Donne-moi ton enfance

Le motif de l’enfance revient souvent dans la poésie de James Sacré. Et il n’est pas étonnant de le voir, aujourd’hui, lui consacrer un livre tout entier. Il le débute en demandant à l’un de ses amis marocains de lui dire ce que furent ses premières années, espérant que cela déclenchera en lui de précieux souvenirs. Mêler (« par le moyen de poèmes ») certains éléments de sa mémoire à celle d’un autre, rattaché lui aussi, par ses origines, au travail de la terre et à l’habitude de vivre au dehors, dans des paysages familiers, l’aide non seulement à extraire certaines séquences passées mais aussi à les réinventer.

« Par quel effet de mémoire qui fabule
Entre charpie de passé et des mots qui me viennent
Est-ce que des couleurs de mon enfance
(Et comme si j’y touchais) se trouveraient soudain là données
Parmi des gens que je ne connais pas »

Cette approche, cette façon de remonter à la surface (du présent) des fragments anciens, en revisitant un visage, en se remémorant une couleur ou une odeur, en pensant, seul dans un champs d’oliviers à Dar Belamri au Maroc, aux ormes désormais morts de Cougou en Vendée, est fréquente chez James Sacré. La fraîcheur de son regard et la capacité d’étonnement qui le caractérisent y sont pour beaucoup.

« En amont de l’enfance
Il y a d’où on vient, l’histoire et la nuit. »

L’évocation de ses parents, l’ancrage dans le monde paysan et le lien qui le relie à ses années fondatrices traversent ses poèmes sans jamais glisser vers la nostalgie. Il touche de simples parcelles de réalité et laisse ensuite son imagination, et son vocabulaire, et ses tournures de phrases, et cette scansion si particulière qui lui sert de tempo, travailler sur le motif. Cela ouvre, où qu’il se trouve, et sans même fermer les yeux, des images que l’on pourrait croire un peu jaunies et qui, tout à coup, s’animent dans le livre, faisant se côtoyer diverses époques en un même élan.

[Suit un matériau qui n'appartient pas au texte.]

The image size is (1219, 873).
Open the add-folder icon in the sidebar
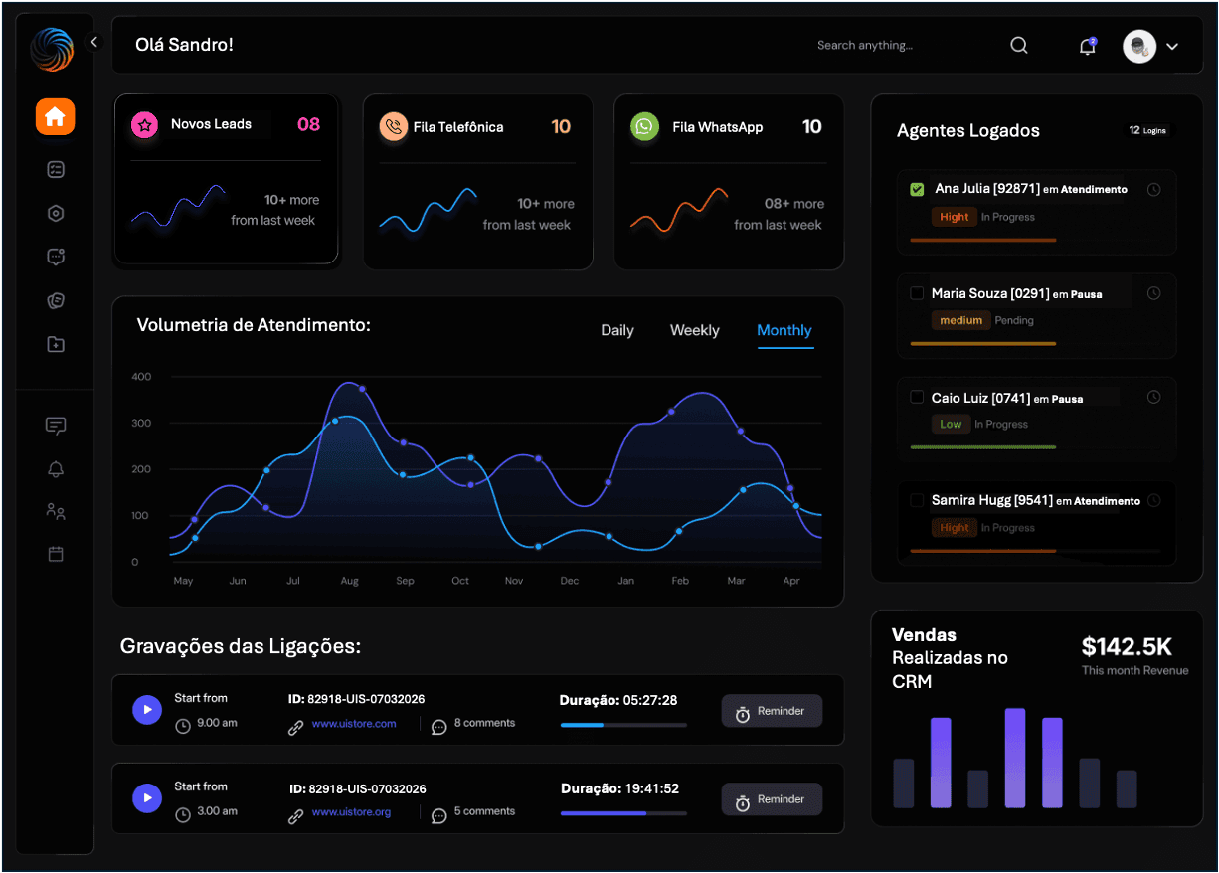pyautogui.click(x=55, y=344)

Le père apparaît avec un bout de papier à cigarette collée sur la joue à cause d’une coupure due au rasoir. L’œil grand ouvert d’un cheval qui dort debout dans l’ombre d’une écurie étonne celui qui le croise à nouveau, cinquante ans plus tard. Le cartable en peau de veau (élevé maison) travaillé par le bourrelier du coin revient lever un coin du voile derrière lequel se trouvent l’école, le préau, l’orange de Noël, les prés, la paille, les premiers émois du corps ... Le chien Bob se remet à gambader comme aux plus beaux jours. Et l’oncle Ernest n’est pas vraiment mort. En fait, c’est la vie qui passe, repasse.

« Le poème ne fait jamais
Que redire autrement (lignes, mouvement du phrasé)
Des paroles ressassées, et ce désir muet
Porté dans le vent du temps. »

L’enfance qui flâne dans presque tous ses livres, James Sacré l’aborde également dans Parler avec le poème, riche recueil d’entretiens récemment publié (éditions La Baconnière). Il dit sa présence, permanente, tout au long du parcours, pour celui qui sait la porter en lui. Rien ne peut la faire disparaître. Il la compare à « un ami qui s’en va et qui est toujours un ami ».

« Alors pourquoi l’enfance ? Je n’y cherche pourtant aucun secret qui serait une clef. Chaque fois que j’y porte mes mots c’est rien de plus simple ni de plus dense qu’un moment d’amitié aujourd’hui, qu’un travail à faire pour demain, qu’un désir de mon corps tout à l’heure, rien de plus que le plaisir ou l’ennui tous les jours. »


 James Sacré : Donne-moi ton enfance, Tarabuste éditeur.